The “blending in” part doesn’t apply to your OS, so you’re only “blending in” within the category of your OS. Which is fine, but if you’re super concerned about blending in, you would then want to run chrome in a Windows VM.
Are you closing the app or pressing the new identity button?
I recently learned that the new identity button does more than closing and reopening. I think they should function the same. Now I’m curious if it’s the same with the Tor browser, maybe this should be mentioned in the privacyguides.
about:config? i haven’t changed anything in browser settings and my fedora is installed as en-US language, i just changed the time zone (no NTP) which i thought is not a big deal since both browser reset it to UTC inside the browser. i do NOT even have my languages keyboard layout select in settings.
I kept testing around and my results just got switched, now Tor browser shows ads for my native language, but Mullvad browser(with ublock disabled show foreign language ads, i had to disabled ublock to see sites reaction)
Isn’t Tor and Mullvad basically the same thing? how can their fingerprint be different enough to leak my info like this? (both browser are set to “standard” settings because Tuta mail doesn’t work for anything higher
Excellent question. I’m fully closing the browser and giving it about a minute or two before changing VPN locations and going to a bookmark of the site.

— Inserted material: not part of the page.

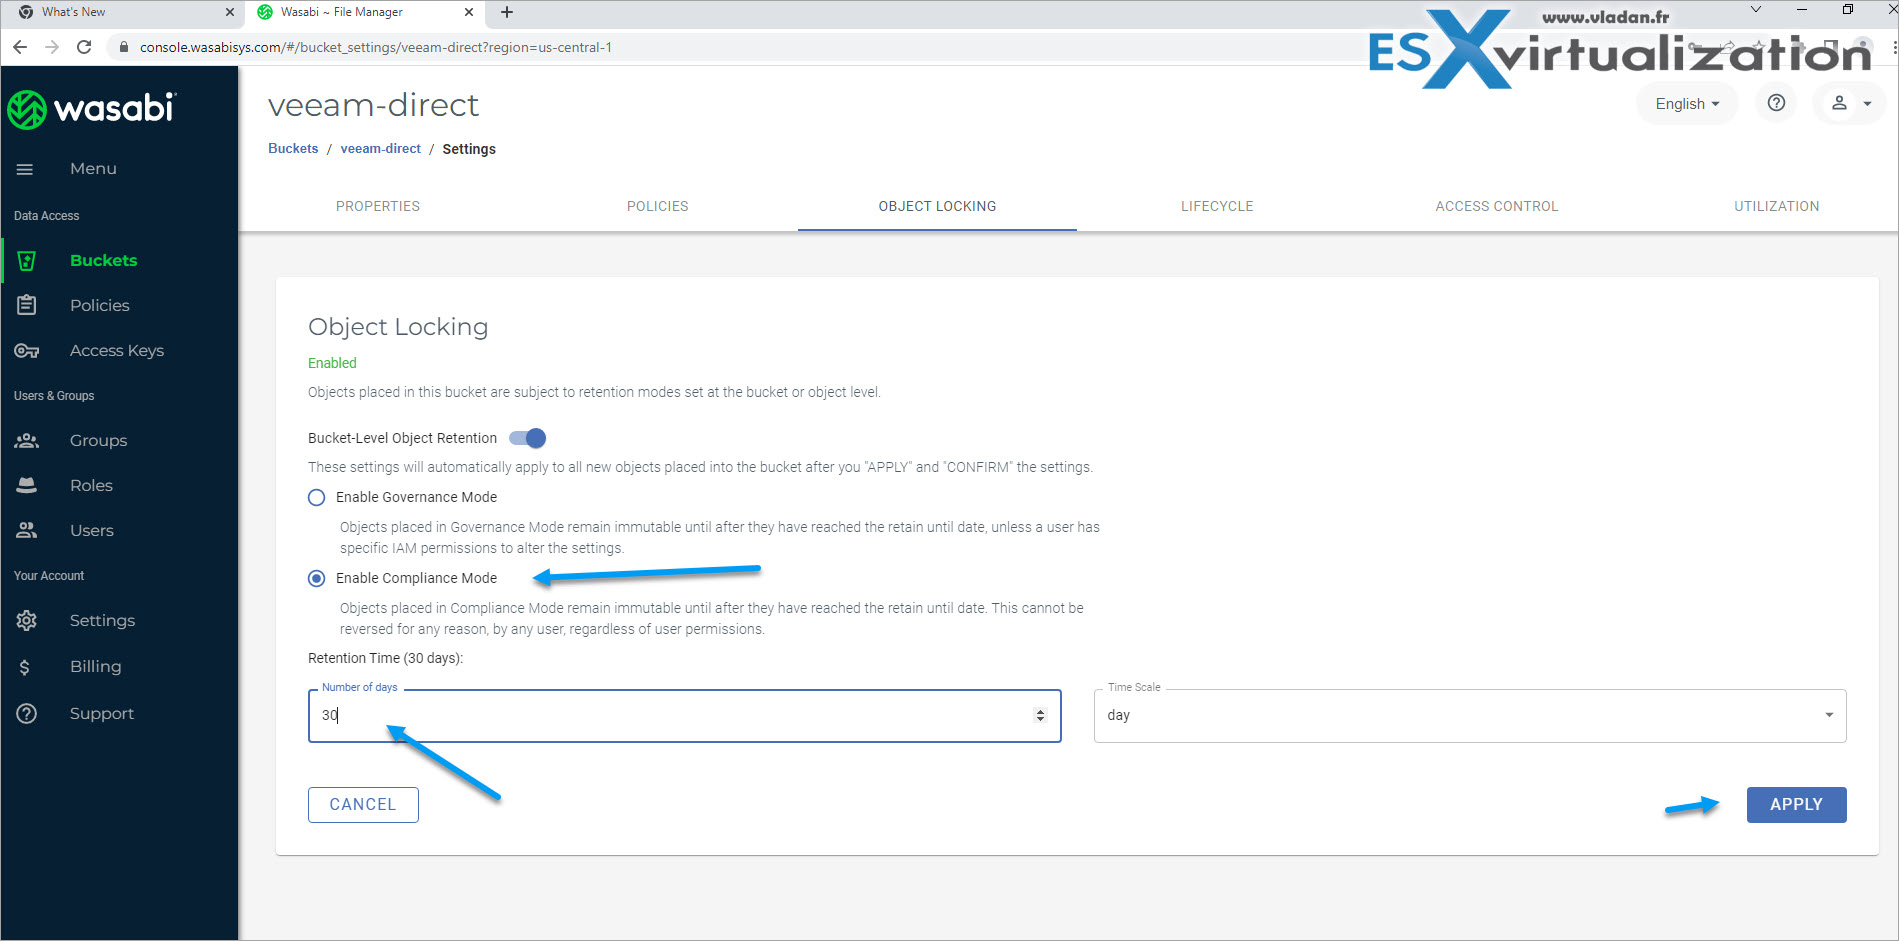
Task: Open the Buckets shield icon in sidebar
Action: (27, 261)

For fingerprint.com in particular, it looks like their “suspect score” includes the IP as part of some reputation data, which I think jukes the stats a bit. I would be curious to see how it performs without adding that in - I do wish that someone would recreate JSCreep as it used to be with the API, it was truly amazing.
@newjohn2 For higher settings, if a site breaks, right click anywhere on blank space and you’ll see at the bottom of the menu a NoScript option. Click that and temporarily approve parts of the site. For Tuta, I’m sure it’s just them. That way even for sites that break, you can turn on the parts of JS that you want and leave the trackers turned off. Keep in mind those are typically temporary approvals. You can over-ride them and make it permanent, but it’s not recommended.
On Tor browser with standard settings i go Claude i see an Google SSO in Dutch (exit nod was Nederlands), i click on Tor circuit icon to get a new circuit (this time exit node is USA) now Google SSO is changed to my native(non English, non Spanish) language. on next try show my language even for Dutch IP.
On 22.do (temp mail) it shows ads in my native language(not in Mullvad because of ublock), some global streaming sites even as go far to suggest me tags and trends in my language. ( i haven’t created any account on these sites yet).
On Mullvad safer settings, Claude doesn’t even work gives me this output
"Claude will return soon
Claude is currently experiencing a temporary service disruption. We’re working on it, please check back soon."
Which is unusable plus not the point, i want to know what info I’m leaking , is there anything in fedora should i check??